If I had any say in the matter, I'd like to see a reboot back to 3rd edition with a few slight changes:
1) Manshoon Wars never happened... that plotline really fizzled out fast and the resolution of having the vampiric Manshoon prevail was meh.
2) No Red Wizard enclaves.
3) Remove most of the events described in Dragons of Faerun that led to the draconic resurgence.
4) Varying degrees of alterations to the Shades.

3rd edition came out with some great books: Grand History of the Realms, Champions of Valor, Champions of Ruin, Power of Faerun, Magic of Faerun, Serpent Kingdoms, Races of Faerun, and Lost Empires of Faerun stand out the most in my mind along with the Player's Guide to Faerun. A lot of the other books were more updates to previous editions.

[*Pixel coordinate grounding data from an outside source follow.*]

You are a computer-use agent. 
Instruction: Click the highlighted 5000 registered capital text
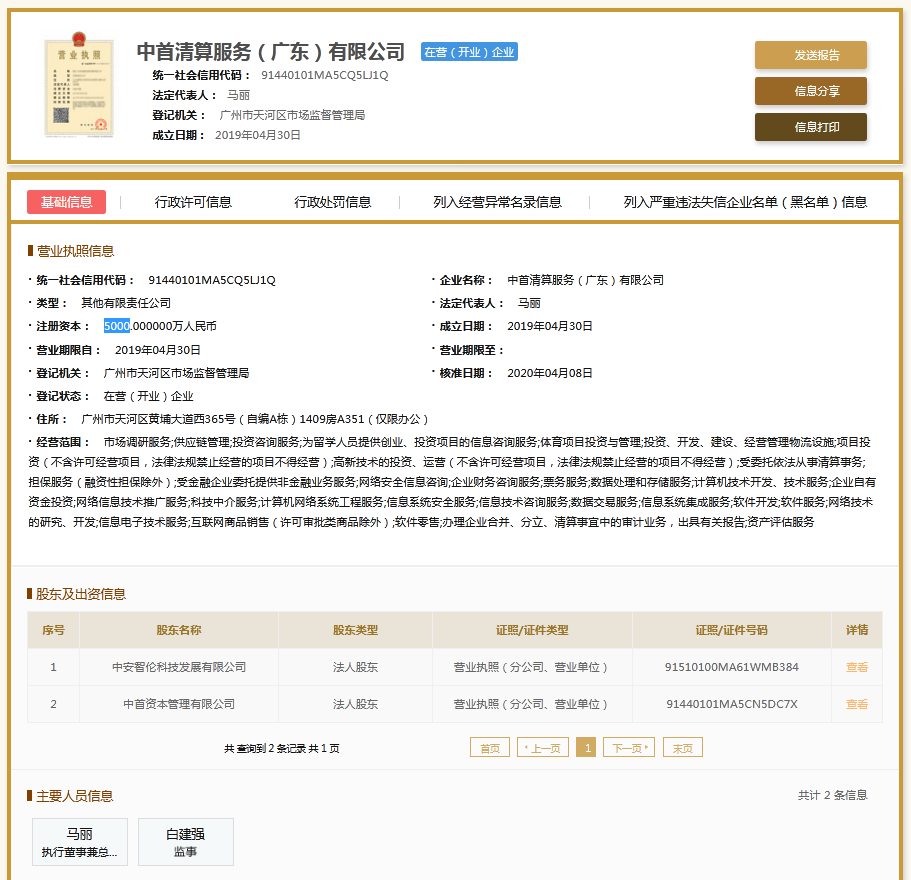click(117, 326)
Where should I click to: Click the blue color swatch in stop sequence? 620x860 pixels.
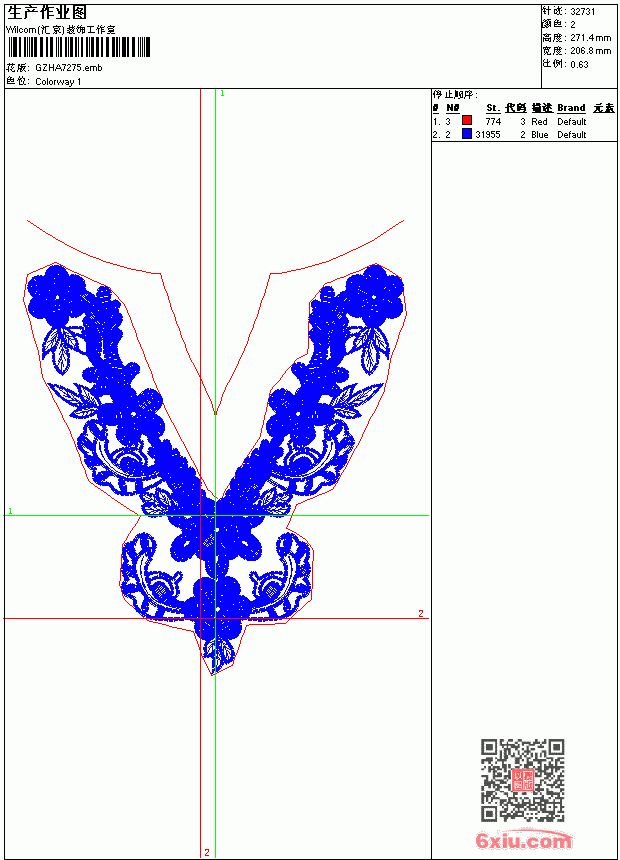tap(467, 133)
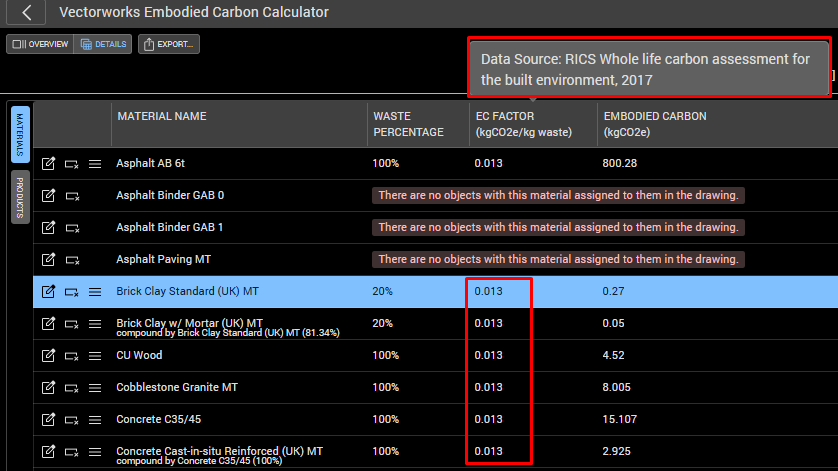The image size is (838, 471).
Task: Sort by Material Name column header
Action: (x=162, y=117)
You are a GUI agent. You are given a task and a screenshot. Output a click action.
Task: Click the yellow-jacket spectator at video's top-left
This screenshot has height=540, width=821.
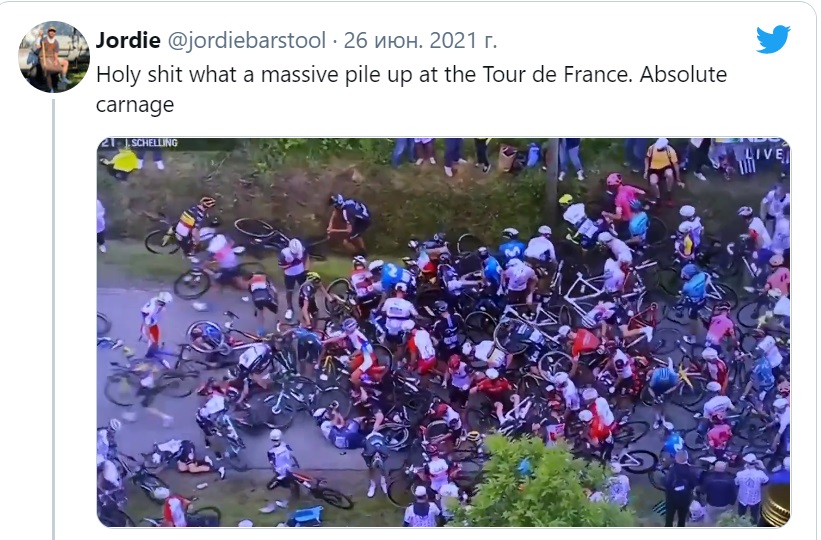coord(125,161)
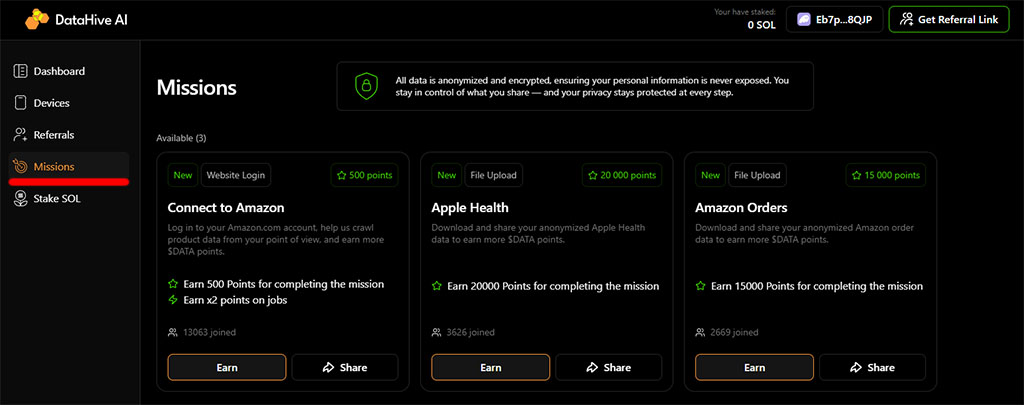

Having read the 4th edition campaign settign and player's guide, I struggle to find anything interesting or noteworthy that could be used other than how they paired down some of the pantheons by converting some deities into Exarchs. Even so, that's just a matter of taste and not necessarily something where you can objectively call an improvement.
 

GX.Sigma

Adventurer
You literally cannot catch up to Elminster without vast amounts of DM fiat.

May as well try to catch up to Ao.
Exactly--Ao exists, Elminster exists, none of that affects the PCs. What's the difference? You don't have players trying to "catch up to" the gods, do you?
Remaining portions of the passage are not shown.